А перед этим было собрание на котором решали: принимать в пионеры двоечников и охломонов или нет. Учительница была против: не достойны, такие будут только позорить. Но: приказ партии—принимать всех! Принимать, чтобы потом там воспитывать, а то ишь какие, чистенькими быть захотели!
Был у нас такой мальчишка, по кличке Дуба. Он был из своеобразной семьи: мама пришла из Колымских лагерей и папа вернулся оттуда же. Старший брат уже вор в законе! Средний того же хочет. Вот и малолеток Дуба тоже мечтает ни каким-то быть фраерком по жизни, а в блатном законе жить: это ведь по-настоящему круто! А вору в законе нельзя ни в армии служить, ни жениться, а в детстве нельзя даже и в пионеры—это может потом повредить блатной репутации! Вообще красное носить—за падло. Вот потому сильно-сильно не хотел Дуба идти в эти самые пионеры. Но что делать—то не он решал, это--приказ партии и каждый школьник должен быть пионером! И не иначе.

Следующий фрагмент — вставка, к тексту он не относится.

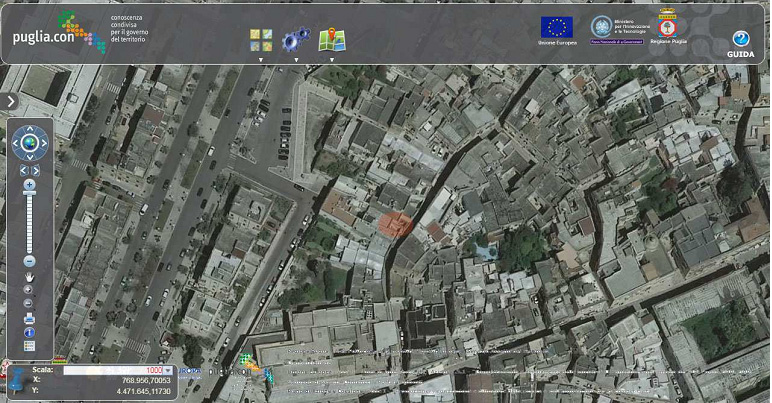This screenshot has width=772, height=403.
Task: Click the puglia.con logo
Action: tap(60, 32)
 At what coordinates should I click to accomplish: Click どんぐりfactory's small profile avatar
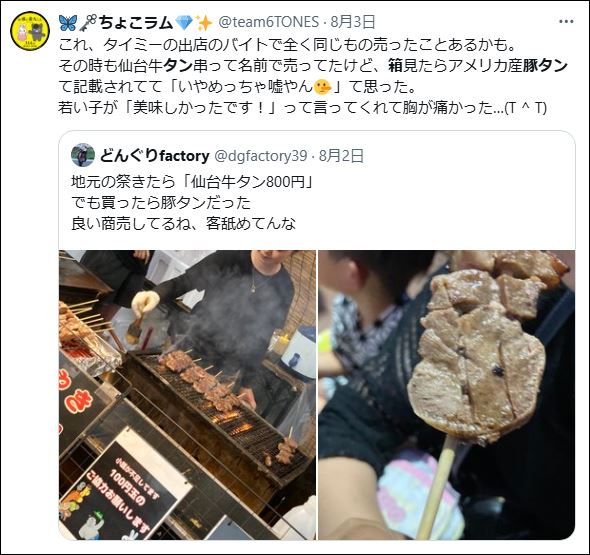tap(83, 155)
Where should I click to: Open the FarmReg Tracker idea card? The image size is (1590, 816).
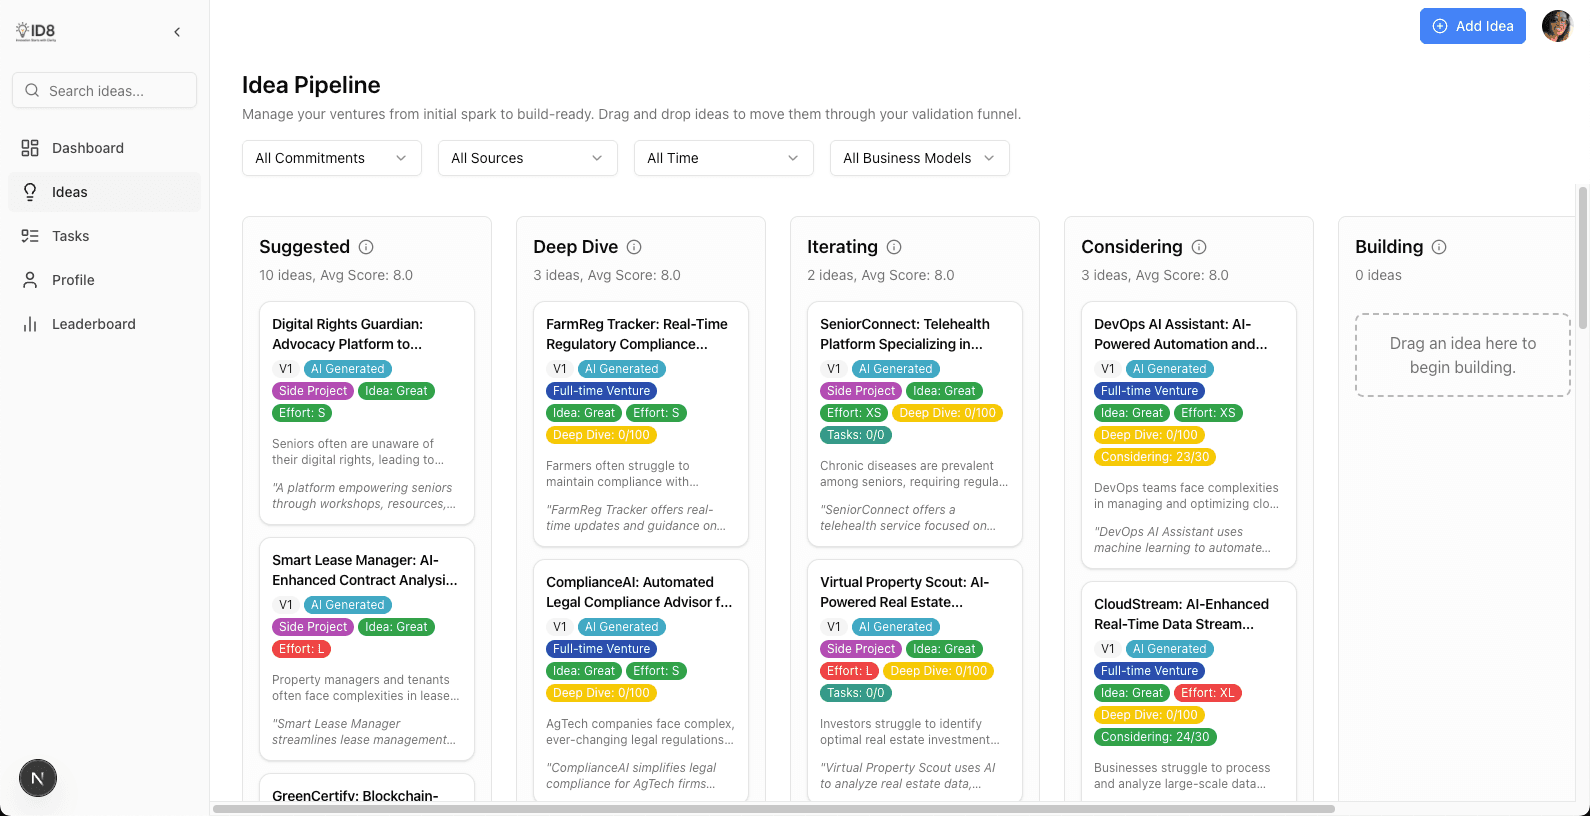636,334
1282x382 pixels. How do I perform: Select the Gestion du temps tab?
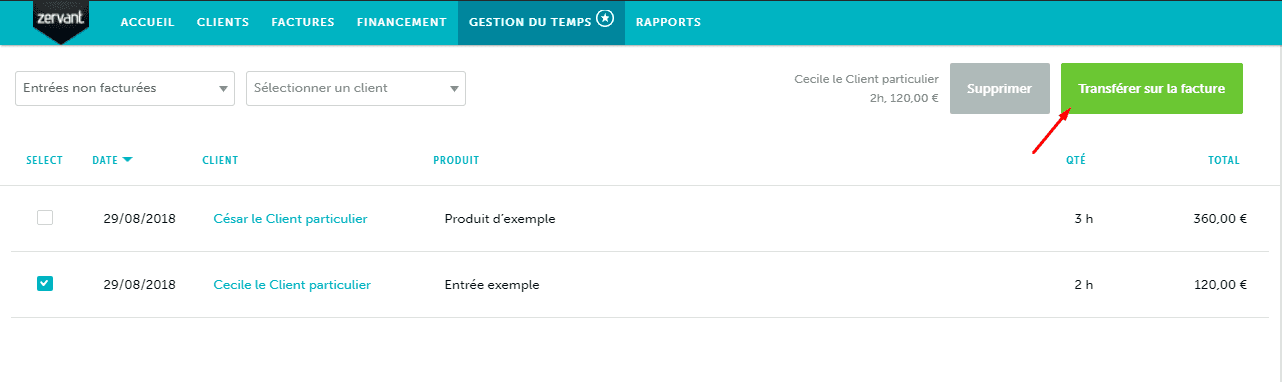tap(541, 22)
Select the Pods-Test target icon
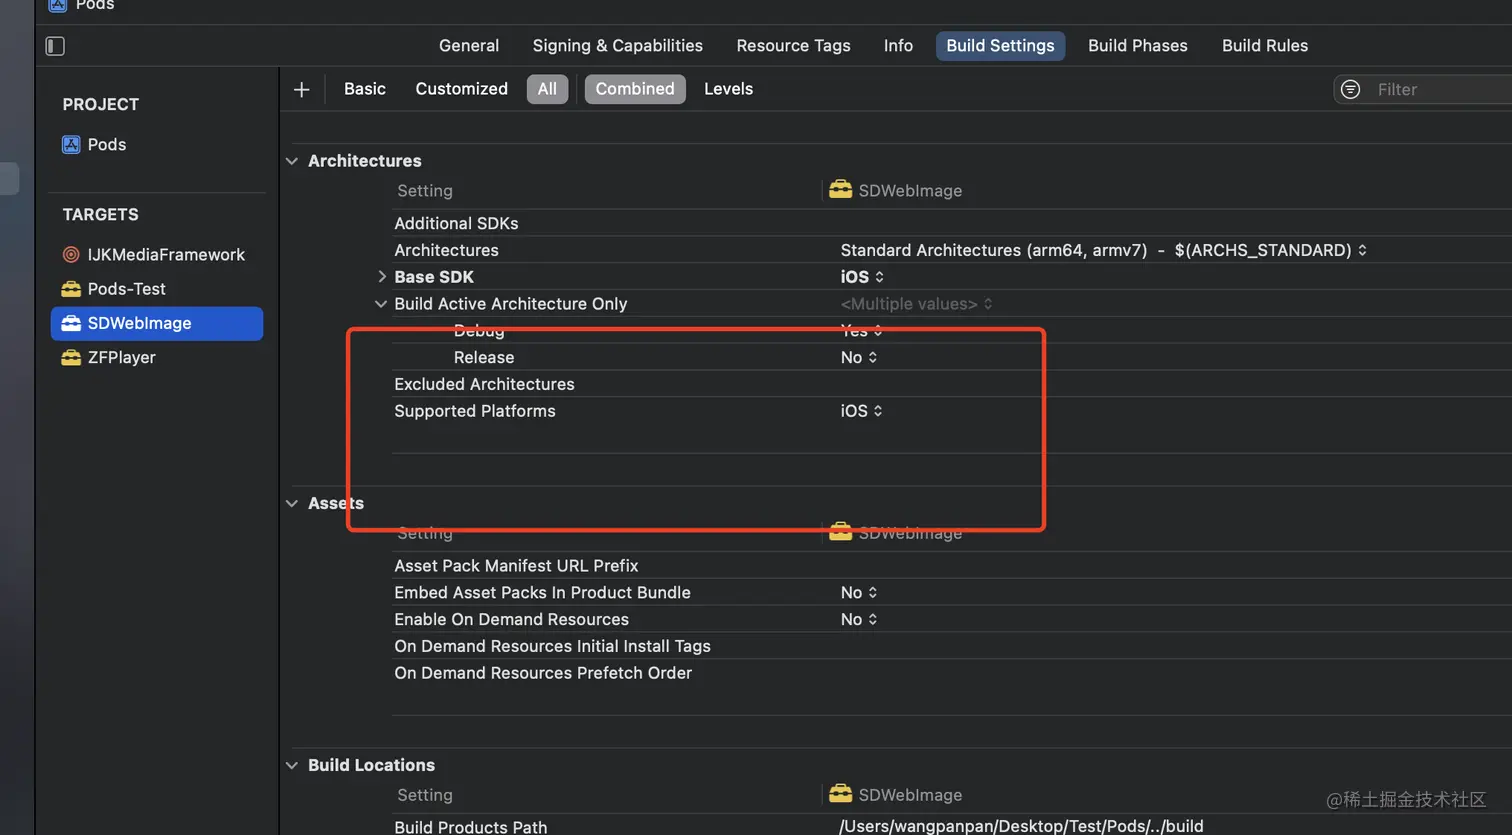The image size is (1512, 835). click(71, 289)
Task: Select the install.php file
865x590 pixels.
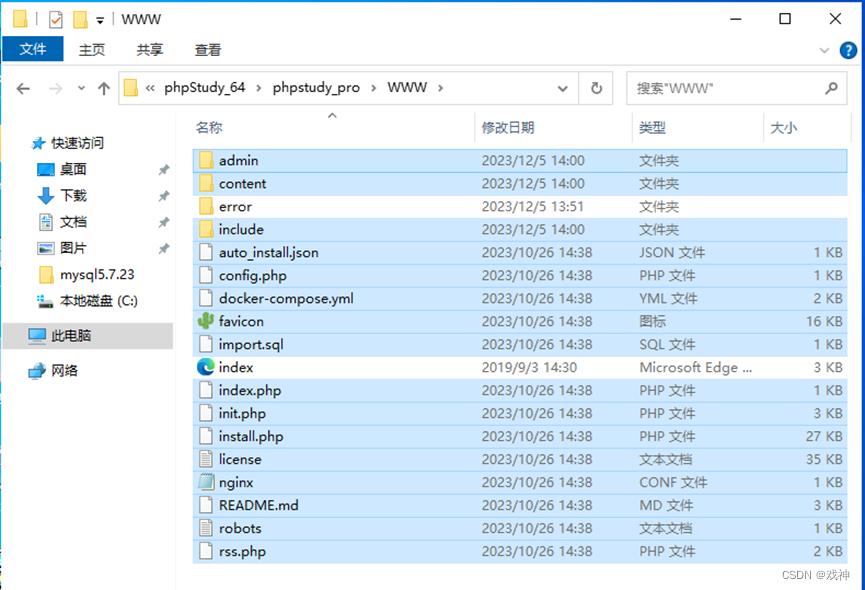Action: point(248,436)
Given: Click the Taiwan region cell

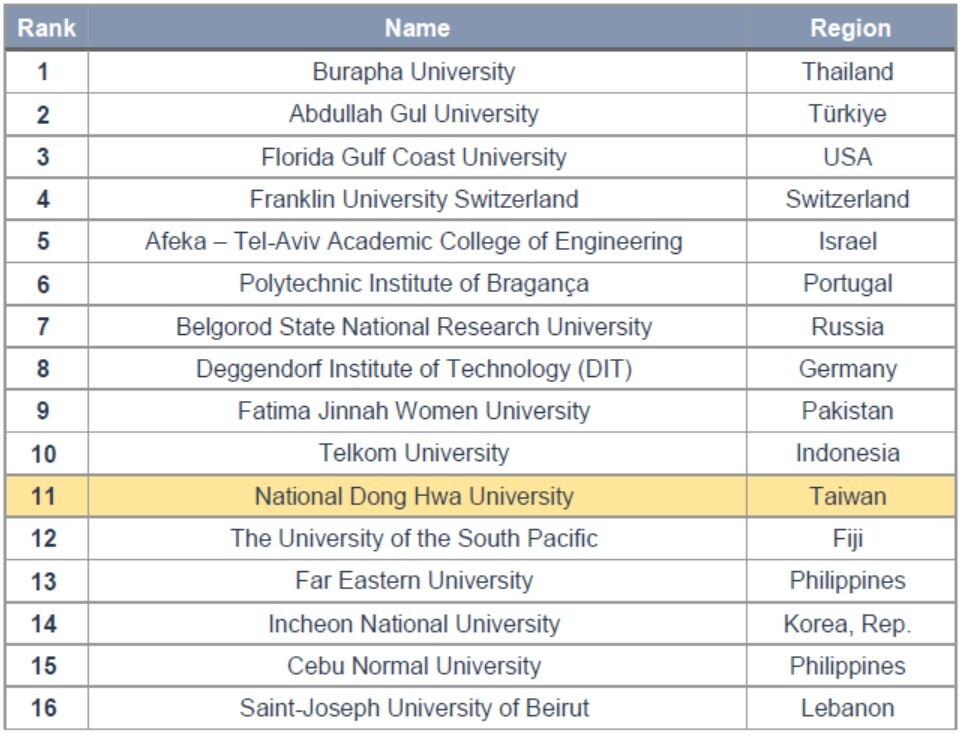Looking at the screenshot, I should coord(848,496).
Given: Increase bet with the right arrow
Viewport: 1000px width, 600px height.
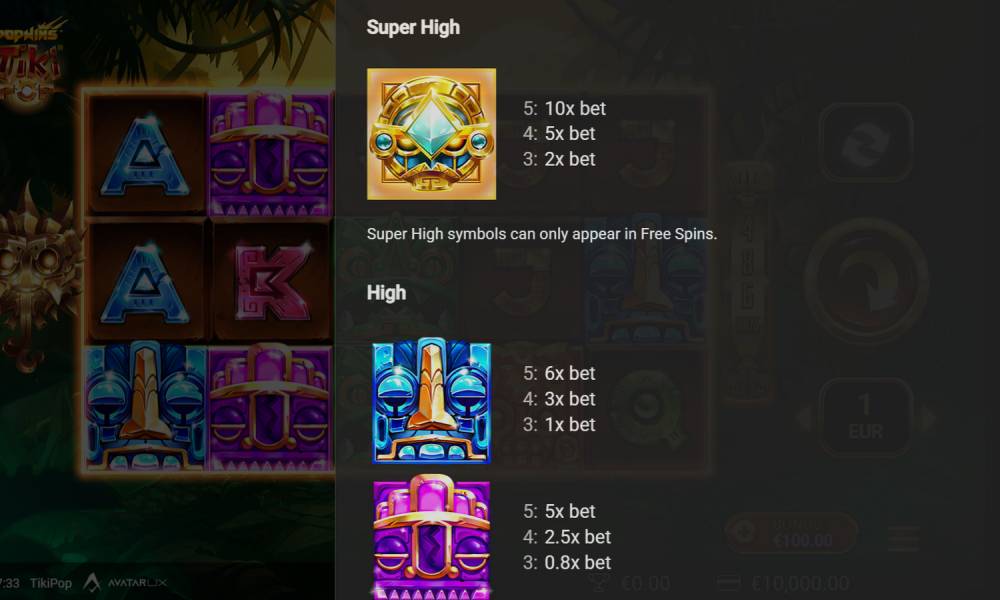Looking at the screenshot, I should point(929,418).
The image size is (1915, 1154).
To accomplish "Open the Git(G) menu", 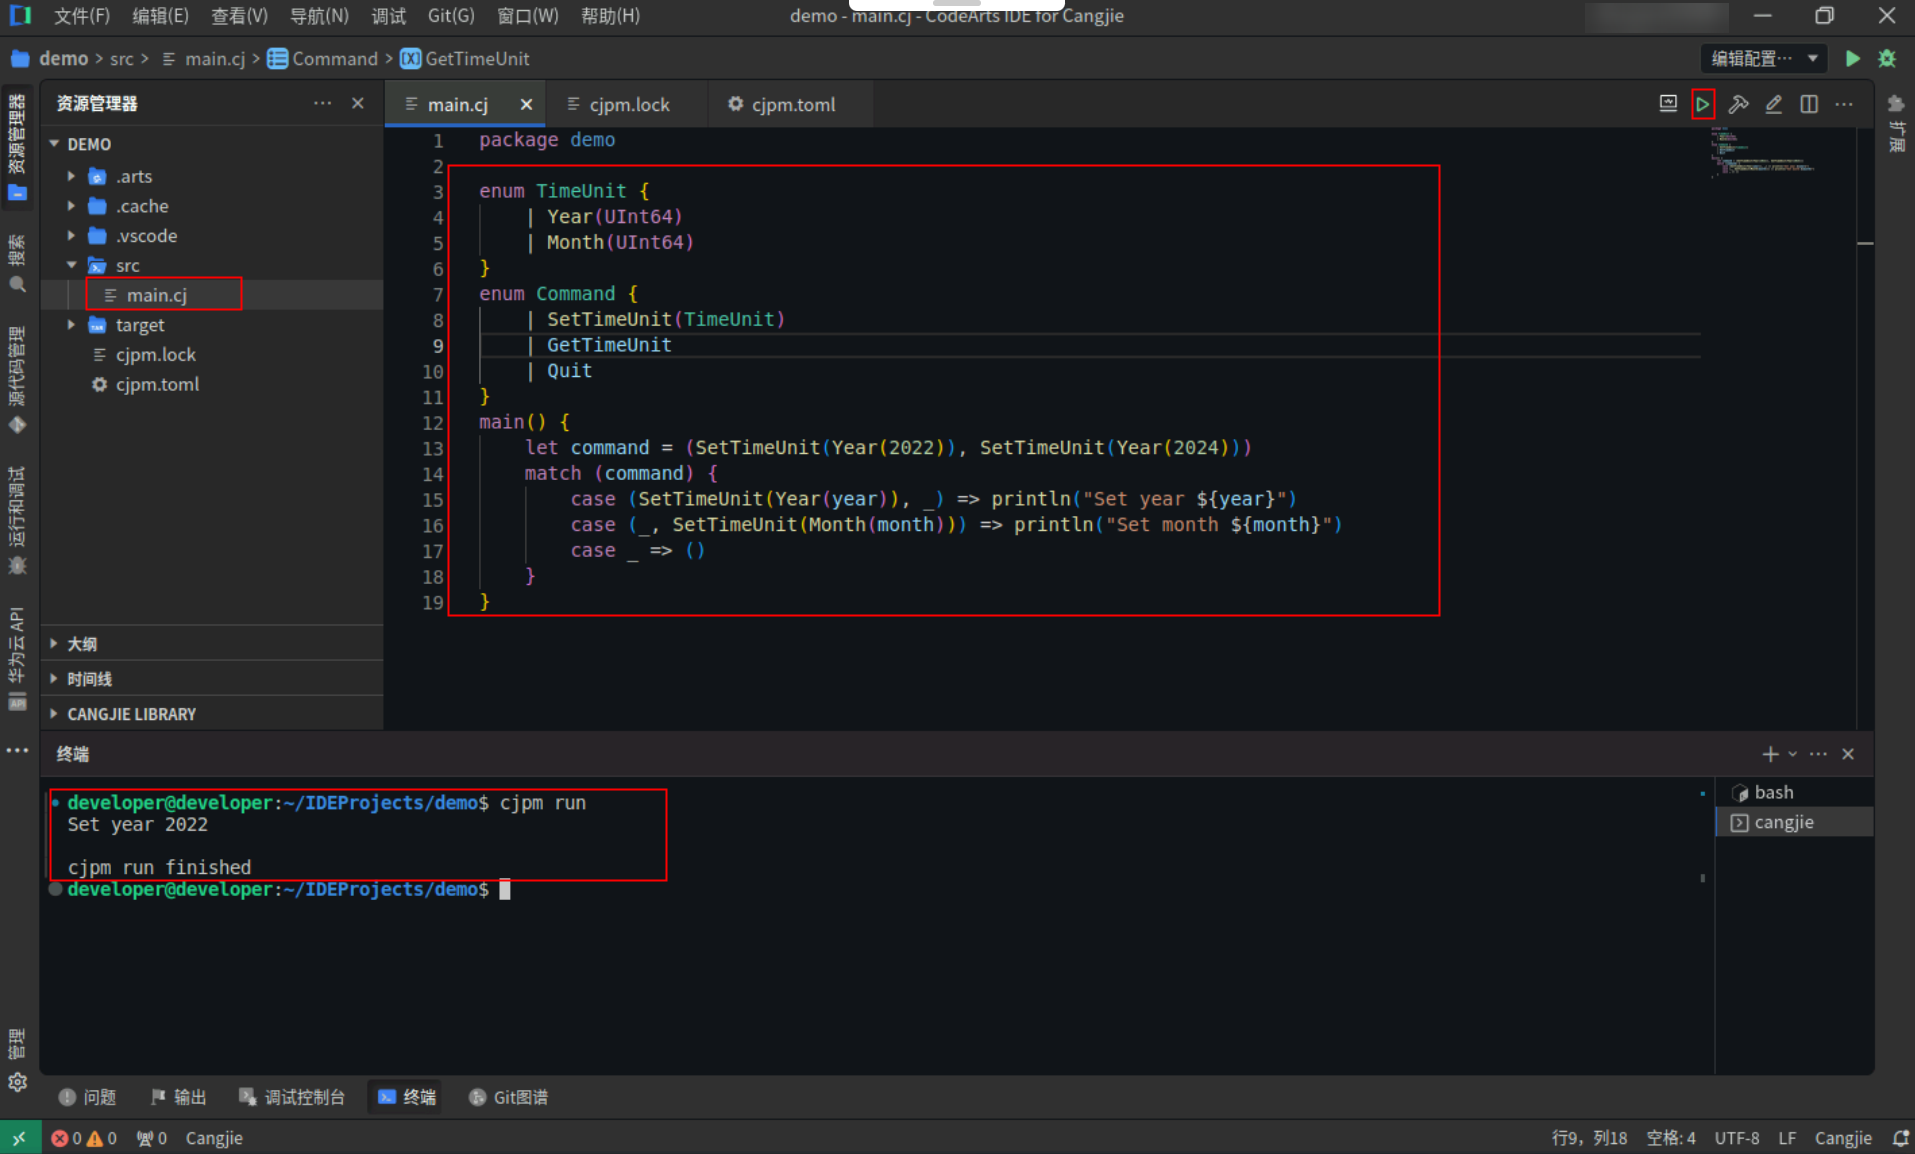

И вот наступил торжественный день. Нас построили в актовом зале школы. Ну, как водится, сначала торжественная речь, напутствия, слова тогдашние всякие велеречивые. Далее церемония приема: каждый произносит торжественную клятву, затем ему вяжут на шею галстук, под гром пионерских барабанов и рев дудок он идет к знамени, встает на колени и целует его, отдает честь и возвращается в строй. Дошла очередь и до Дубы. «Дубин!—выкрикивает пионервожатая,--выйти из строя!»
«Ну, я»--нехотя отвечает Дуба. «Без всяких ну! Клятву выучил?»--кричит вожатая,--«ладно уж, читай!» И подает ему бумажку со словами клятвы. «А я еще не умею читать»,--ехидно отвечает Дуба. «Тогда повторяй за мной!»-- презрительно взглянув, говорит она. Дуба нехотя повторяет за ней слова клятвы. Ему повязывают галстук.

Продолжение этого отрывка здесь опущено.